While Silver offers a capsule history of weather prediction, his real points are: 1) the embrace of uncertainty has been key to improved prediction and 2) even the best models have flaws that require expert judgment and human intervention. On the first point, Silver contemplates the impact of chaos theory on the way forecasters deal with their data and he notes the increasing tendency of forecasters to make their uncertainty more evident. It makes me wonder if the general public has been learning a new way of thinking, a probabilistic way of thinking, or is at least getting more comfortable with ranges of prediction.
On the second point, Silver draws our attention to NWS technicians who “draw on their maps with light pens, painstakingly adjusting the contours of temperature gradients produced by the computers….” He interviews a NOAA official who explains that there are lots of models and they seldom agree. Those closest to the predictions know just how much they still don’t know. But that does not incapacitate them. Silver draws analogies to poker players, billiards sharks, and high-frequency stock traders in an effort to explain how human judgment can make it possible for people plagued by uncertainty to find an advantage. The moral here is that uncertainty need not lead to inaction, and in fact can lead to smarter action.

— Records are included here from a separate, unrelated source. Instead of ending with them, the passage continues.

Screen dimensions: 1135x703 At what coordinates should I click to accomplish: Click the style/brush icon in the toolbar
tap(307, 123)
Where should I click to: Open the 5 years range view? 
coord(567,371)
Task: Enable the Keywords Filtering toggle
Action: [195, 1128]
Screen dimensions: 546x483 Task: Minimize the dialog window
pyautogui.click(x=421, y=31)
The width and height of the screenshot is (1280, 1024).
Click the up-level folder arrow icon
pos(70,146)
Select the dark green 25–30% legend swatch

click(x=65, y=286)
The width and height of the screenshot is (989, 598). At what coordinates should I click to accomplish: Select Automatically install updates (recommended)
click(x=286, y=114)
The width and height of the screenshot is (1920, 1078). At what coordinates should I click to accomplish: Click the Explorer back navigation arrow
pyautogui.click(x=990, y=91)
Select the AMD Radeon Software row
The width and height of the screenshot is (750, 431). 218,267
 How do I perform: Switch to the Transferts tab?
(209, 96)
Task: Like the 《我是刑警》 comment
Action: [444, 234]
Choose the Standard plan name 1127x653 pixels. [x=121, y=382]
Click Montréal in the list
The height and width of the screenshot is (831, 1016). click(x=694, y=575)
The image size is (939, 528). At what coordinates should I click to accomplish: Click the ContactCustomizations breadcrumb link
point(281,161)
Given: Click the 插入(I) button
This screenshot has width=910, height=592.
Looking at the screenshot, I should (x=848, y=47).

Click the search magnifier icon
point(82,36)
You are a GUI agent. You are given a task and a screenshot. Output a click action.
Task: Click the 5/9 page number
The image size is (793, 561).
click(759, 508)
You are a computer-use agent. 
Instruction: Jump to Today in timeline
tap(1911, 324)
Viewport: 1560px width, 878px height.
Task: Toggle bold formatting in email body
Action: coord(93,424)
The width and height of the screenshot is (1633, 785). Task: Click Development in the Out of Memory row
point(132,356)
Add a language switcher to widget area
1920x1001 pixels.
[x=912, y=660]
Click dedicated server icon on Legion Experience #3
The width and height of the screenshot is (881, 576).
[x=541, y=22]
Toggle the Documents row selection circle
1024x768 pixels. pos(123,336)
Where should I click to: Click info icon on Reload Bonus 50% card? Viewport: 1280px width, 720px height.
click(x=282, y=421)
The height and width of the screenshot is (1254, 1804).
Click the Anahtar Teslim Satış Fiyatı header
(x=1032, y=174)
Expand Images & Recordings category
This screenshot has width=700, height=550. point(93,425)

I’ll close this post with the “Modelers’ Hippocratic Oath,” written by Emanuel Derman and Paul Wilmott for the sake of financial modelers, but more broadly applicable:
The Modelers’ Hippocratic Oath
~ I will remember that I didn’t make the world, and it doesn’t satisfy my equations.
~ Though I will use models boldly to estimate value, I will not be overly impressed by mathematics.
~ I will never sacrifice reality for elegance without explaining why I have done so.
~ Nor will I give the people who use my model false comfort about its accuracy. Instead, I will make explicit its assumptions and oversights.
~ I understand that my work may have enormous effects on society and the economy, many of them beyond my comprehension.
Good science, it turns out, and good modeling, require a strong dose of humility.
*Seriously, I could make the argument that Silver is just using the election to teach a huge number of people how to think responsibly about statistics and predictive modeling. Ben Schmidt does a similar service for the digital humanities using nostalgic TV shows like Downton Abbey.